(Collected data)
________
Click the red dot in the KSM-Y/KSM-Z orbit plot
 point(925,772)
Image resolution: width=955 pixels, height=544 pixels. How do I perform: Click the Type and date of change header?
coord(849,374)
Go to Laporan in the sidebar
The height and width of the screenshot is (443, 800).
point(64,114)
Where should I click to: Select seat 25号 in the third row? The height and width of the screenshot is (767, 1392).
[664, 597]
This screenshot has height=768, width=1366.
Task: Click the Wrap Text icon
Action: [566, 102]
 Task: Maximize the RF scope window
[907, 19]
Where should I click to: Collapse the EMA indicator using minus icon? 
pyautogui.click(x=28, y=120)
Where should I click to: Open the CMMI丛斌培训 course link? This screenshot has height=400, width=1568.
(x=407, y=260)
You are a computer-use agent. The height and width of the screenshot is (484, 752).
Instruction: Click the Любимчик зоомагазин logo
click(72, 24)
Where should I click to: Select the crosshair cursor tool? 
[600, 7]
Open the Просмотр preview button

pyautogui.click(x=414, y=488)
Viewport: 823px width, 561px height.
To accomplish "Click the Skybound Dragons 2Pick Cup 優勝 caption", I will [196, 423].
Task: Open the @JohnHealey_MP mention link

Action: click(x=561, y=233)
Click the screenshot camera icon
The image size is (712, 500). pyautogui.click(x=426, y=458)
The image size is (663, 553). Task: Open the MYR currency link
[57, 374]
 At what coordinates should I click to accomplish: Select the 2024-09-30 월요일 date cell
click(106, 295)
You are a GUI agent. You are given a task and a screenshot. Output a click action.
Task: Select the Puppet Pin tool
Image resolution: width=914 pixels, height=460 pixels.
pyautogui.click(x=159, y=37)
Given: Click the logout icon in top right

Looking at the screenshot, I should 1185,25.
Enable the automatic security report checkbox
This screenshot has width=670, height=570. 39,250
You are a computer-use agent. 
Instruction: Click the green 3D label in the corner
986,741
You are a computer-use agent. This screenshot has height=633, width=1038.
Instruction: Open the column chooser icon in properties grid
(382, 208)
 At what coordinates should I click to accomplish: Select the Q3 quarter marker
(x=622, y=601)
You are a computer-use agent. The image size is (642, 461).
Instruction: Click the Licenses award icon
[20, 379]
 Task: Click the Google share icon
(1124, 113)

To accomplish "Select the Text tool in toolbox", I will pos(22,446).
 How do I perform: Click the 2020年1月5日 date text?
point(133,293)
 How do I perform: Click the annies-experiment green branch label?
________
Exactly the lines from the one containing "Enable the automatic security report checkbox" through the last line of the records are to be transcribed, both endpoints included.

> [Result]
Enable the automatic security report checkbox
This screenshot has width=670, height=570. 39,250
You are a computer-use agent. 
Instruction: Click the green 3D label in the corner
986,741
You are a computer-use agent. This screenshot has height=633, width=1038.
Instruction: Open the column chooser icon in properties grid
(382, 208)
 At what coordinates should I click to accomplish: Select the Q3 quarter marker
(x=622, y=601)
You are a computer-use agent. The image size is (642, 461).
Instruction: Click the Licenses award icon
[20, 379]
 Task: Click the Google share icon
(1124, 113)

To accomplish "Select the Text tool in toolbox", I will pos(22,446).
 How do I perform: Click the 2020年1月5日 date text?
point(133,293)
 How do I perform: Click the annies-experiment green branch label?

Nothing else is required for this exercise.